In the first few chapters of Miss Marjoribanks (pronounced
“Marchbanks”), readers have the impression that Lucilla Marjoribanks is
another Emma Woodhouse, committed to staying with her widowed father
and convinced that she knows what’s best for everyone in her small
community. After boarding school and a tour of the continent, Lucilla
has returned home to Carlingford “to be a comfort to papa,” the town
physician, who would have been happy to be left alone. When the subject
of marriage arises, Lucilla comments, “If THAT'S what I wanted, I would
never have come home.” She sets out to improve the life of not only Dr.
Marjoribanks but also that of her neighbors.
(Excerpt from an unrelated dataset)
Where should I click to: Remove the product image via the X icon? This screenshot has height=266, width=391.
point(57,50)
Bemoaning Carlingford’s
dormant socializing, she opens her drawing room for gatherings she
downplays as “my Thursdays, not parties.”
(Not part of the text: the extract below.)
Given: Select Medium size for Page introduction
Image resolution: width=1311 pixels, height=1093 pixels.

As the plot progresses, however, Lucilla’s story diverges from that of Jane Austen’s Emma. Lucille’s judgment is proven sound, and she doesn’t end up looking foolish for meddling. The satire is directed at the rest of the community. Lucilla comes to influence nearly everything that goes on in Carlingford for the better, even local elections in which she can’t vote. She earns Papa’s respect and admiration.
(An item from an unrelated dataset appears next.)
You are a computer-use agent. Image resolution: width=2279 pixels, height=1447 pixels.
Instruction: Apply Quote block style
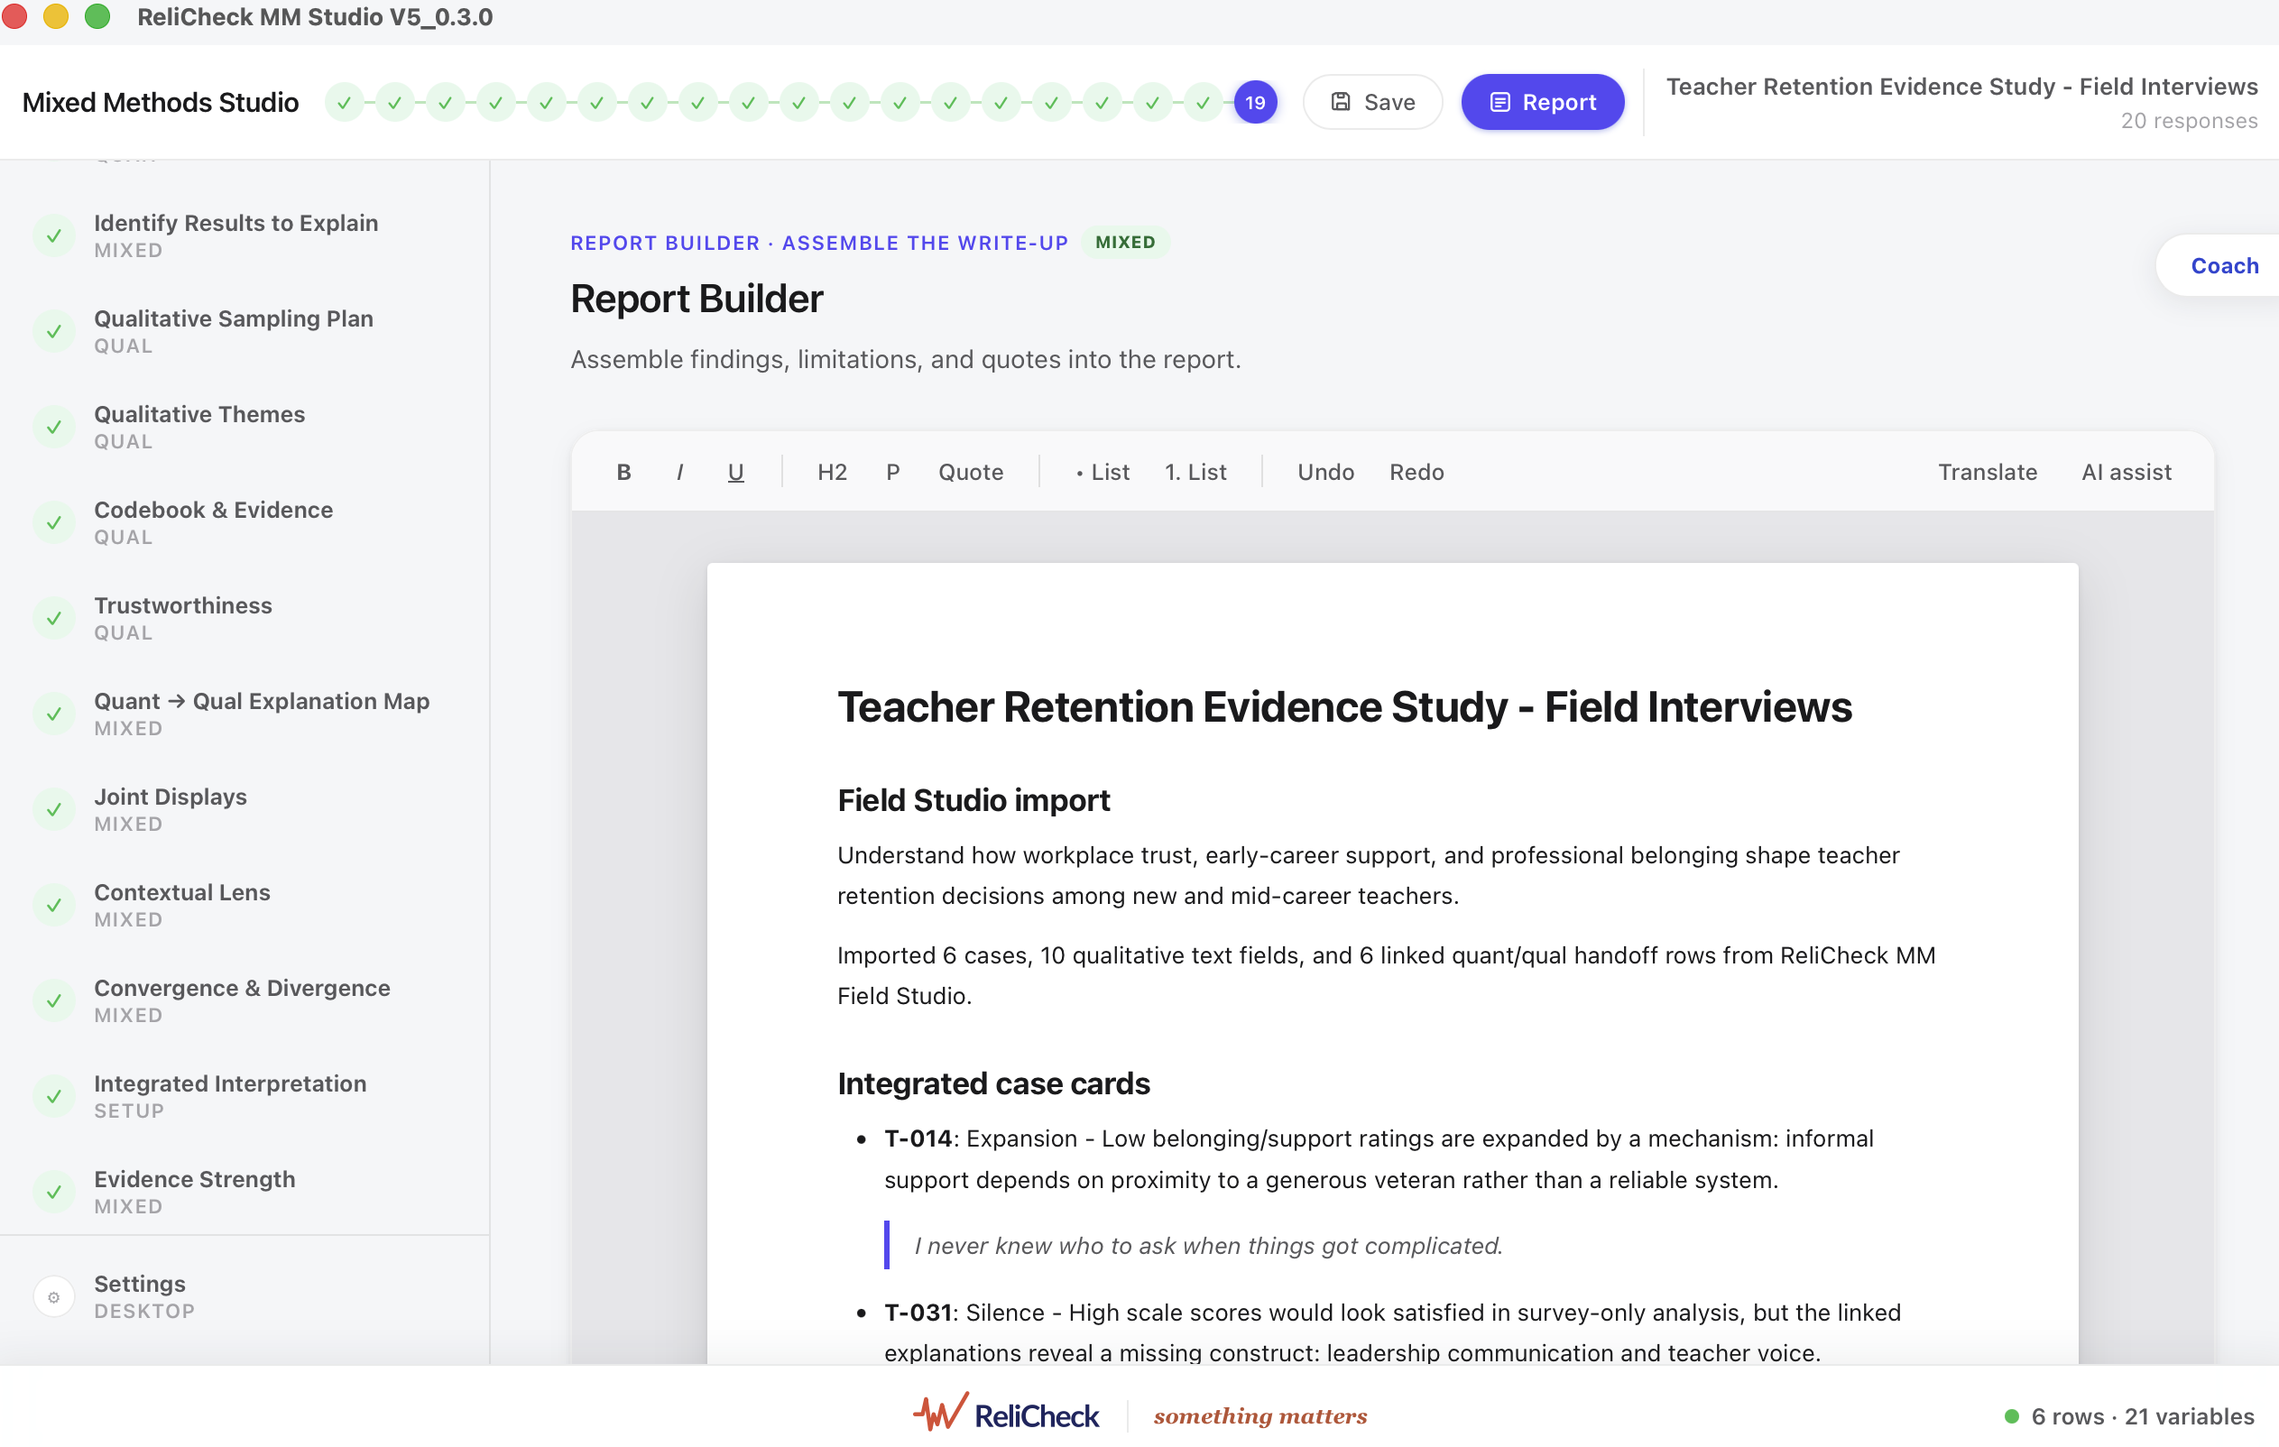pos(970,471)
Although its tone is light, Miss Marjoribanks contains a serious message about women in mid-Victorian England. The resourceful Lucilla emerges as an admirable figure cleverly doing what she can to have influence despite women’s confined spheres.
Like much Victorian fiction, Miss Marjoribanks is a long book. Readers who stick with it will be rewarded by its strong characterization and its portrayal of the everyday life of 19th-century, small-town England. Oliphant is able to make readers feel they are there with Lucilla in her green drawing room.
Oliphant (1828–97) was a Scottish-born writer who produced more than 100 books out of necessity; she had to support her family. Her immense production came at the expense of her critical reputation, but she was popular in her own day and was said to be Queen Victoria’s favorite writer. Critics consider Miss Marjoribanks her best book.